Operação do BOPE e risco real de constrangimento ilegal
Antes mesmo da análise da liminar no habeas corpus, a sede da Associação Cannabis do Bem foi alvo de uma operação do BOPE de Santa Catarina, em 20 de setembro de 2025. Todas as plantas, extratos, óleos e pomadas foram apreendidos, e o presidente da associação foi conduzido à delegacia.
Segundo Warner, o relatório da própria Delegada responsável reconheceu que não havia “qualquer indício de tráfico”. A autoridade policial apontou que se tratava de cultivo e manipulação voltados exclusivamente ao uso medicinal associativo — o que impediu a prisão em flagrante.
Para o advogado, a operação foi decisiva para sensibilizar a Justiça. O boletim de ocorrência e os vídeos da ação foram anexados ao habeas corpus, evidenciando o risco concreto de constrangimento ilegal contra os dirigentes. Com isso, o salvo-conduto foi concedido, garantindo a proteção jurídica necessária ao cultivo.
Apesar da vitória, os efeitos da operação ainda persistem: até hoje, segundo Warner, os materiais apreendidos não foram devolvidos, afetando diretamente o tratamento de dezenas de pacientes.
Limbo jurídico e expectativa por regulamentação federal
Para o especialista, o problema enfrentado pelas associações não decorre de lacunas pontuais da lei, mas da completa ausência de uma regulamentação federal clara e específica sobre o cultivo medicinal, especialmente no modelo associativo.
“Hoje, as associações vivem um verdadeiro limbo jurídico”, afirma. Em 2025, o país registrou um aumento de cerca de 230% nas operações policiais envolvendo associações de pacientes, um reflexo direto dessa falta de regras que delimitem atuação, fiscalização e segurança.
Há expectativa de que União e ANVISA cumpram até março de 2026 a determinação do Superior Tribunal de Justiça para regulamentar o cultivo medicinal.
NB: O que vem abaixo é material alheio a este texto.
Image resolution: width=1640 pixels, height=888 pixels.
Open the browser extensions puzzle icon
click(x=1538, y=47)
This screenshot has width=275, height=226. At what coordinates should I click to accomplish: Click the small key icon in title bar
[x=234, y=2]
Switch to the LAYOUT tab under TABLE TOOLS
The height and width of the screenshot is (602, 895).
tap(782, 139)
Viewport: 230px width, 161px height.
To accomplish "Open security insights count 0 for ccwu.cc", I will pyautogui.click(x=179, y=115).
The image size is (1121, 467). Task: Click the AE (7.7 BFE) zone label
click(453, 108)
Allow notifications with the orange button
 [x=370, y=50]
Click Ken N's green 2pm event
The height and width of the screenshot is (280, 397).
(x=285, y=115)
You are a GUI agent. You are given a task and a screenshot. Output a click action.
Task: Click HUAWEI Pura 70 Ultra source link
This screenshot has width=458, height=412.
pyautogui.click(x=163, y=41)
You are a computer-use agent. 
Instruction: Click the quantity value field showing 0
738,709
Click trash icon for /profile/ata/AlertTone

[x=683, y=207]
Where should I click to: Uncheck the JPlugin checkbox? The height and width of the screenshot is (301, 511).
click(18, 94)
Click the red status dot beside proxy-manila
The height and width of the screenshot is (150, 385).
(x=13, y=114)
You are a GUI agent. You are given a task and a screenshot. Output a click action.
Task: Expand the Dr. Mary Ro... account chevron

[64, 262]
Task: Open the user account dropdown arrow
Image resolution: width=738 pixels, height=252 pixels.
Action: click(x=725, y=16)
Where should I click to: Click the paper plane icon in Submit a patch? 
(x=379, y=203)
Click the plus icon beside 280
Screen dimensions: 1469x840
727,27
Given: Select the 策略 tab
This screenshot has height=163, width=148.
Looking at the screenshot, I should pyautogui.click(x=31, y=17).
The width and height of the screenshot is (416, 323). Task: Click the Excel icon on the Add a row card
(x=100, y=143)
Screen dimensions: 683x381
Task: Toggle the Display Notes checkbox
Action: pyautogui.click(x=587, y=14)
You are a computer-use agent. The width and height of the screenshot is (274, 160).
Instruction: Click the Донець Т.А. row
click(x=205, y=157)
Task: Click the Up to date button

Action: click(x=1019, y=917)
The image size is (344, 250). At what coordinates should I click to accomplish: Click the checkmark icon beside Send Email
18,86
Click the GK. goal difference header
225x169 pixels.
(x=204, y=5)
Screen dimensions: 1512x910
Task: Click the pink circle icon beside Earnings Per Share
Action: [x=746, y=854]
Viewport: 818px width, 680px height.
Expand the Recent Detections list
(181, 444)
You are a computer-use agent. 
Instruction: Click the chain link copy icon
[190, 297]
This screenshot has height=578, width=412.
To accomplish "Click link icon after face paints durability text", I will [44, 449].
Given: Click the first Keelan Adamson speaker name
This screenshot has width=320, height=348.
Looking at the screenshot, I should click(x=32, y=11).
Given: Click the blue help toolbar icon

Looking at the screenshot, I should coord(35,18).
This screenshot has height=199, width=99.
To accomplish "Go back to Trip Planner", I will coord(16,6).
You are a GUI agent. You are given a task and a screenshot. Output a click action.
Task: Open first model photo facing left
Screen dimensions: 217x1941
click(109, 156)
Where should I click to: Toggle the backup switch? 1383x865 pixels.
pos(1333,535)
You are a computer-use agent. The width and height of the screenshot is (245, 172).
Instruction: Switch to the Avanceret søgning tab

Ainda assim, Max ressalta: “ainda há grande insegurança quanto ao conteúdo dessa regulamentação, pois não se sabe se ela atenderá, de forma adequada, às necessidades médicas dos pacientes e, sobretudo, as especificidades do arranjo produtivo das associações, que são hoje a principal alternativa de acesso ao tratamento para milhares de pessoas”.
Impacto social: decisões judiciais como alternativa ao mercado ilegal
Warner destaca que autorizações judiciais como a concedida à Cannabis do Bem vão além da garantia de saúde: também reduzem a dependência de pacientes do mercado ilegal, enfraquecem o tráfico e diminuem riscos sanitários.
Ao citar a Lei Seca dos Estados Unidos, ele aponta que modelos proibicionistas historicamente fortalecem o crime organizado e colocam consumidores em ambientes sem controle. “Quando o Estado não regula, a clandestinidade regula”, observa.
Para ele, o cultivo associativo autorizado, nesse contexto, oferece um caminho oposto: tratamento seguro, prescrição médica, rastreabilidade e qualidade, com impactos positivos também na segurança pública e na redução de danos sociais. “Trata-se, portanto, de uma medida que, além de proteger o direito fundamental à saúde, produz efeitos concretos e positivos também na segurança pública e na redução dos danos sociais”, finaliza.